When domestic couples are too busy to spend quality time together, it’s a recipe for discontent and perhaps divorce. Relationships at work are different in many ways, of course, but if interactions are overwhelmingly transactional, the same mechanisms of disconnection, misunderstanding of motives and disaffection can easily occur. We spend roughly the same amount of time every week with our work colleagues as with our families — and in many cases, more time. So, surely there is a case for spending some of that time in building relationships?

Twice a year team building days can help. But they can’t substitute for multiple, day by day reaffirmations of our shared humanity. There’s a big difference between being co-workers and being colleagues. Colleagues care about each other beyond the horizons of getting the work done. They have an appropriate interest in each other’s well-being and life outside work. They recognise when other team members are under stress, share in the joy of their achievements and feel sufficient psychological safety with them to offer help and honest feedback when needed. Above all, they can be authentic with each other

The conversations that build this quality of relationship do not happen in a full team context. They happen in twos or at most threes, where the complexities of group dynamics don’t apply anywhere near as strongly. Among characteristics of this kind of conversation are:

  • There is usually no specific goal in mind — there is no pressure to come to any kind of conclusion or to stick to an agenda
  • It’s unstructured — emotional responses direct the conversation towards thoughts, feelings and experiences people want to share
  • People find multiple points of connection
  • It’s much easier to be silent, allowing each other time and space to think
  • It promotes both understanding of the colleague and their perspective — and self-understanding.
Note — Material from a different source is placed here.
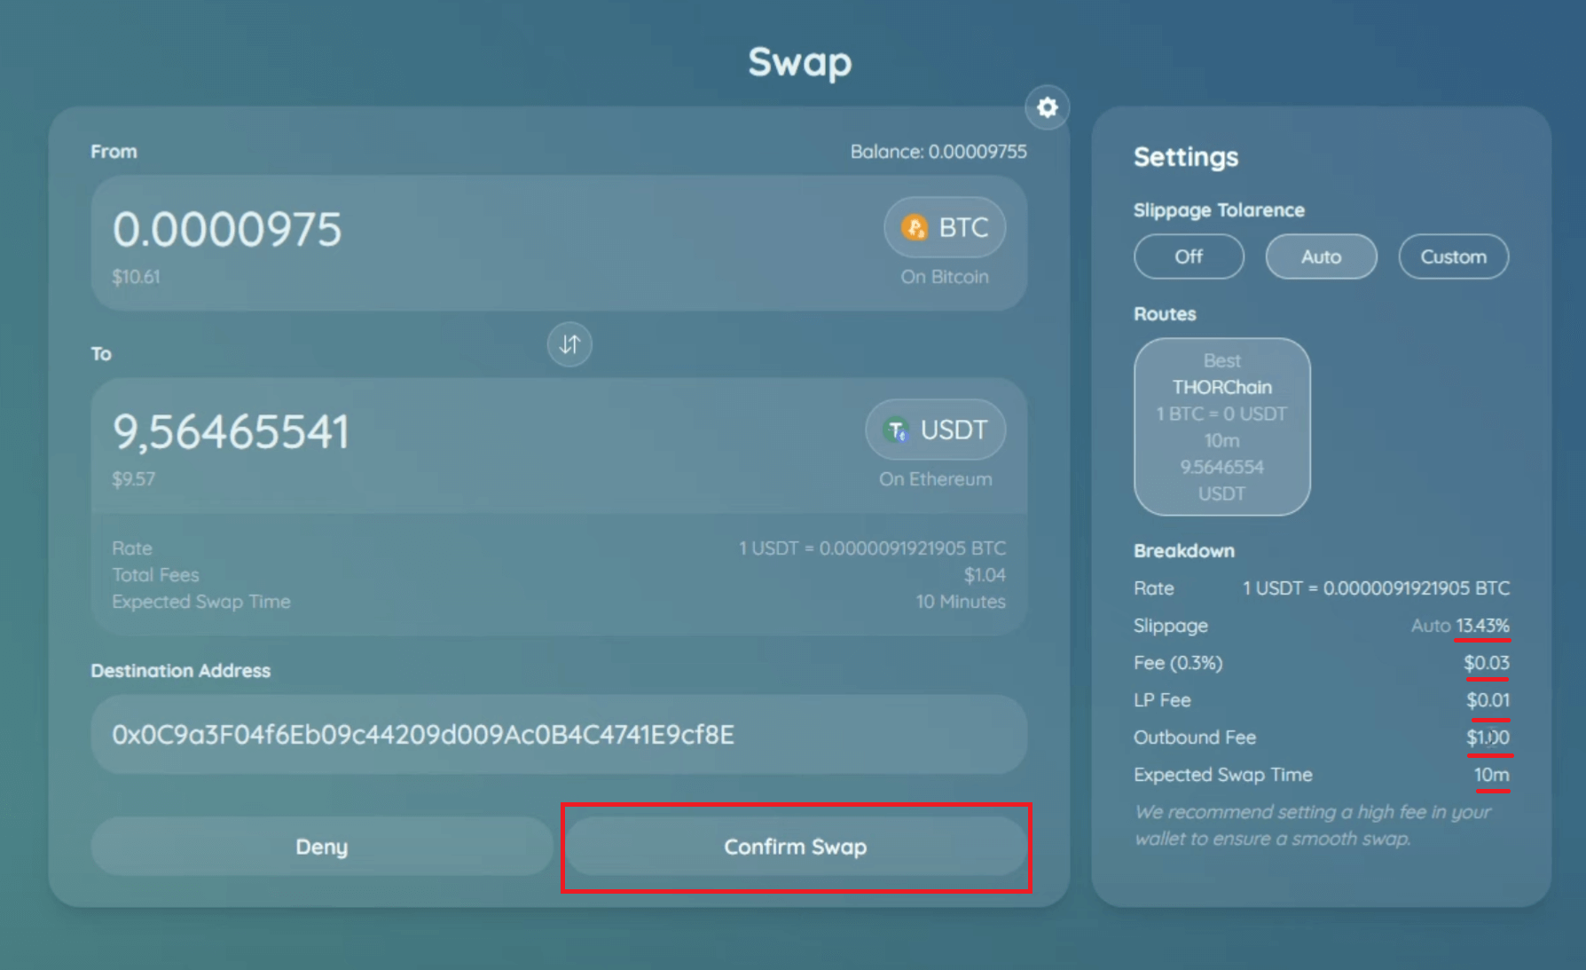The width and height of the screenshot is (1586, 970).
Task: Click the green Tether USDT icon
Action: (x=896, y=430)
Snatched chats over coffee or lunch during the routine of daily busy-ness don’t cut it. We may be sitting over a coffee in the staff refectory, but our minds are still back at our desks and computers. Conversations that help us to really get to know someone else require an environment that allows us to step out of routine concerns. Among solutions people have found are:

  • Going for a walk in the fresh air — being surrounded by nature helps us to connect with others at unconscious levels
  • Meeting for a coffee outside of the office before work
  • Playing a game of table tennis (or whatever) to help the mind shift to a non-work mode; then chatting in the cool down period
  • Strolling together through an art gallery.

What these all have in common is that they allow us the gift of relaxed and undemanding time with another person. All that is expected of us is to be there, to listen and to talk.

It’s not that we are trying to become best buddies and intertwine our respective social lives. It’s about building a sufficient understanding of a colleague’s values, perspectives, circumstances and ways of thinking to enrich the quality of personal interactions at work. 

For people working virtually, a simple routine that works is to schedule brief catch up meetings separately with colleagues every week or fortnight. There is less of an agenda, more of a tacit framework that has no boundaries between work and non-work. For example:

  • What’s excited you / disappointed you this week?
  • What are you looking forward to / dreading?
  • What support would you like? Even if that is just being listened to!

When I ask people “What prevents you from having these routine collegial conversations?”, the first response is of course lack of time. Yet dig a little deeper and we find that it’s more a matter of not creating the habit. Most of us do physical maintenance tasks like having breakfast and brushing our teeth, because it is a deeply ingrained routine. An experiment becomes a routine, when we do it regularly. Today is a good time to start!